Does the description disclose side effects, auth requirements, rate limits, or destructive behavior?

Annotations are absent, so the description must carry full behavioral disclosure. It only states 'count instances' and mentions parameter behavior in passing but does not explain that the tool is read-only, return format, side effects, or permissions. The detailed versioning notes are in the schema, not the description.

Agents need to know what a tool does to the world before calling it. Descriptions should go beyond structured annotations to explain consequences.

Conciseness5/5

Is the description appropriately sized, front-loaded, and free of redundancy?

The description is two sentences: first defines purpose, second covers usage modes and a concrete use case. Concise and front-loaded with no wasted words.

Shorter descriptions cost fewer tokens and are easier for agents to parse. Every sentence should earn its place.

Completeness2/5

Given the tool's complexity, does the description cover enough for an agent to succeed on first attempt?

Despite high schema coverage, the description omits contextual details like output structure, error scenarios, or deeper explanation of 'leaked nodes'. For a tool with 9 parameters in a complex domain, more context is needed beyond the schema descriptions.

Complex tools with many parameters or behaviors need more documentation. Simple tools need less. This dimension scales expectations accordingly.

Parameters3/5

Does the description clarify parameter syntax, constraints, interactions, or defaults beyond what the schema provides?

Schema description coverage is 100%, so baseline is 3. The description references className and topN but adds little beyond the schema. No contradiction with schema.

Input schemas describe structure but not intent.
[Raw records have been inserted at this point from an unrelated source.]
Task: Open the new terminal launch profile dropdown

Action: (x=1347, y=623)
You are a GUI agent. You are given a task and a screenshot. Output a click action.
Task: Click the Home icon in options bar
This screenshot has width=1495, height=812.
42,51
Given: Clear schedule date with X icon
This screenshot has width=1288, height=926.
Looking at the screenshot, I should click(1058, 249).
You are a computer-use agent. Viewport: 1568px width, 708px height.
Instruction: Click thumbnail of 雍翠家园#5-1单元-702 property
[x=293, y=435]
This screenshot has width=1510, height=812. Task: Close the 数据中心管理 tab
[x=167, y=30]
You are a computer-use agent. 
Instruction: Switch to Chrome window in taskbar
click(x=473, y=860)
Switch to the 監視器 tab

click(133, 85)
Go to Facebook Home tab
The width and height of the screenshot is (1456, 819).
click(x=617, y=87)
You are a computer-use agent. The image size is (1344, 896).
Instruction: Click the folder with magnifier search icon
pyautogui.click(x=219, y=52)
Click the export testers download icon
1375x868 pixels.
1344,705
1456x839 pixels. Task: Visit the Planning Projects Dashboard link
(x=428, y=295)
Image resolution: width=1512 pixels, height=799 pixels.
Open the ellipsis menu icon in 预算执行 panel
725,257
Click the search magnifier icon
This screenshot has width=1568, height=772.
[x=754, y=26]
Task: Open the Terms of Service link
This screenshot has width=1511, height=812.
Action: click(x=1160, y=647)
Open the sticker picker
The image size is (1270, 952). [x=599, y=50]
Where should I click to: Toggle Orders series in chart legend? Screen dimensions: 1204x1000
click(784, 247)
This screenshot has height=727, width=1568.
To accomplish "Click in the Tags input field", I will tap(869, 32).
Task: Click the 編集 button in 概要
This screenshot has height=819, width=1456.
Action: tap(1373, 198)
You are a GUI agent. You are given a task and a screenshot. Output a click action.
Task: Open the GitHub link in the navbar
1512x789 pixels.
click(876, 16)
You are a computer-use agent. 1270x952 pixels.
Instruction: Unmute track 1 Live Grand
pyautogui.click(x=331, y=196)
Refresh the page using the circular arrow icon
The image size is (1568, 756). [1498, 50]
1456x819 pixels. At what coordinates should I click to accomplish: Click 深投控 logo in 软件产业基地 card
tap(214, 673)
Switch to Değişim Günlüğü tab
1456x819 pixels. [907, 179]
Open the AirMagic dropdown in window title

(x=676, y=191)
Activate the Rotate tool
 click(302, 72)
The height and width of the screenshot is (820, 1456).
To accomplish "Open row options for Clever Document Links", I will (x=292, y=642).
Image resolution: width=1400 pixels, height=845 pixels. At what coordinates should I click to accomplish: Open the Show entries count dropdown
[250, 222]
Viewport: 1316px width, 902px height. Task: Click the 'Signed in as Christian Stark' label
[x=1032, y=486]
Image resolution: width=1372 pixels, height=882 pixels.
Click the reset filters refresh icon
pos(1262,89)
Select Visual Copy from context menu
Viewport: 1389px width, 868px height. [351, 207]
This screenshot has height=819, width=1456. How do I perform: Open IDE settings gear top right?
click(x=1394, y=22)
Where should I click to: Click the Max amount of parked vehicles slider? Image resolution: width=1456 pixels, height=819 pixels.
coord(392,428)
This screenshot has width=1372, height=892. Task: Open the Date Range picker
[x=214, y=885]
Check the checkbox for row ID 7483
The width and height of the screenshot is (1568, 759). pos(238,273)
Descriptions should explain non-obvious parameter relationships and valid value ranges.

Purpose5/5

Does the description clearly state what the tool does and how it differs from similar tools?

The description clearly states the tool counts class appearances in leaked nodes of a .memgraph file, with specific modes for single class or top N. It includes a use case ('confirm whether a fix actually reduced instance counts') and distinguishes from siblings by focusing on class counts in leaked memory.

Agents choose between tools based on descriptions. A clear purpose with a specific verb and resource helps agents select the right tool.

Usage Guidelines4/5

Does the description explain when to use this tool, when not to, or what alternatives exist?

The description gives explicit usage guidance: provide className for a single count or omit for top N, and use to verify fix effectiveness. However, it does not discuss alternatives or when not to use this tool, limiting full guideline completeness.

Agents often have multiple tools that could apply. Explicit usage guidance like "use X instead of Y when Z" prevents misuse.